Le moulin servira de moulin à huile pour une huilerie coopérative fondée en 1923 par des cultivateurs de Saint Sébastien, avec Henri Vieljus à sa tête. La dernière assemblée générale de l’huilerie a lieu en 1952 sous la présidence d’Edmond Crouzet.

Les fours à chaux

La chaux fut utilisée dés l’époque romaine pour fabriquer les mortiers des constructions.  Elle est un matériau naturel résultant de la calcination du calcaire dans des fours à chaux. L’archéologie a mis à jour en France des fours de l’époque romaine. A Générargues les fours sont généralement  des rectangles  de pierres, soigneusement construits,  plus ou moins hauts, et parfois coniques. On remarque qu’ils sont toujours près des ruisseaux ou valats.

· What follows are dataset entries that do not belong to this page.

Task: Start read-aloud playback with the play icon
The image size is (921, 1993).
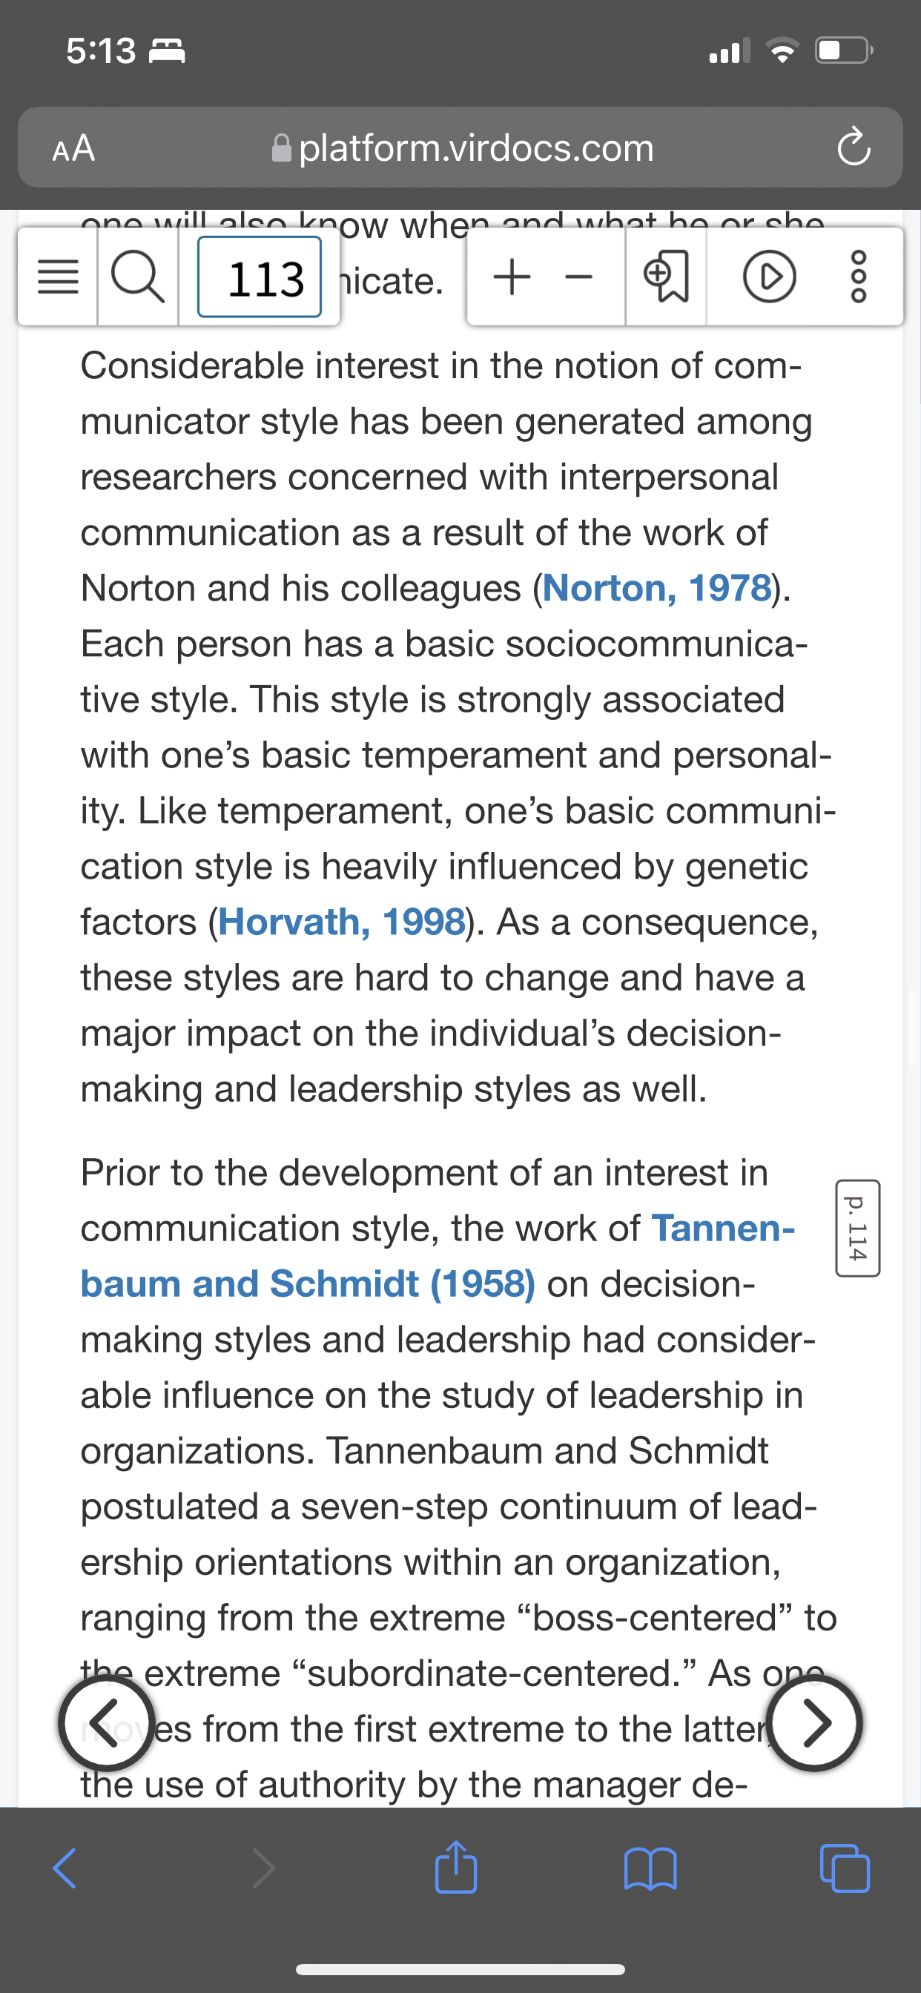Action: click(x=769, y=276)
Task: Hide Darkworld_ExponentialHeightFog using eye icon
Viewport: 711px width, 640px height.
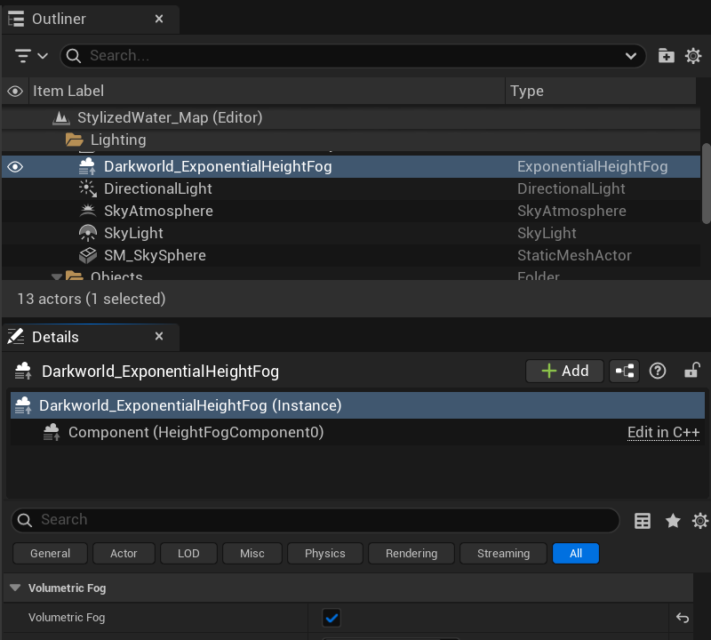Action: pyautogui.click(x=15, y=166)
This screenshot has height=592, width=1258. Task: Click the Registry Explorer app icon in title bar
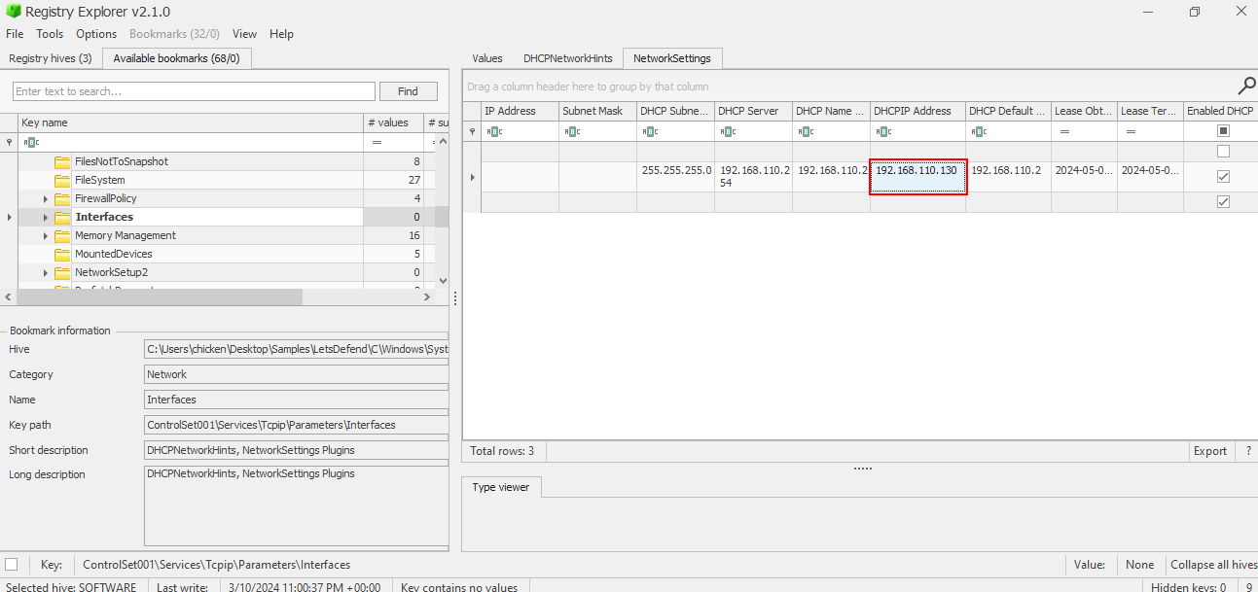(13, 12)
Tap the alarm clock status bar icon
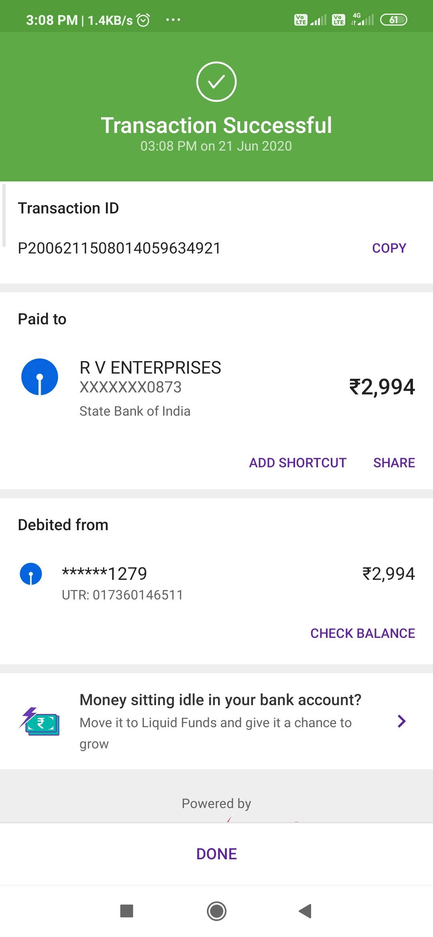Image resolution: width=433 pixels, height=937 pixels. pos(143,20)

  • Le four du Bruel, assez petit, est situé au départ du sentier qui mène à Blateiras.
  • Le four de la Blaquière est assez important, il possède un double foyer.
  • Dans le vallat sauvage du Gour del Drac, 100m au dessus de l’Amous, se trouve un four assez haut, accroché à une pente raide.
  • Il y a un four auquel on ne peut accéder et qui semble très ancien, il est situé au dessus du canal qui va du mas du Robert à Cabanoules.
  • Le four le plus célèbre est le grand four du Robert. C’est vraisemblablement grâce à lui que Générargues avait la réputation de produire une chaux de bonne qualité. Il est attesté que le temple d’Anduze fut bâti avec la chaux produite au Robert.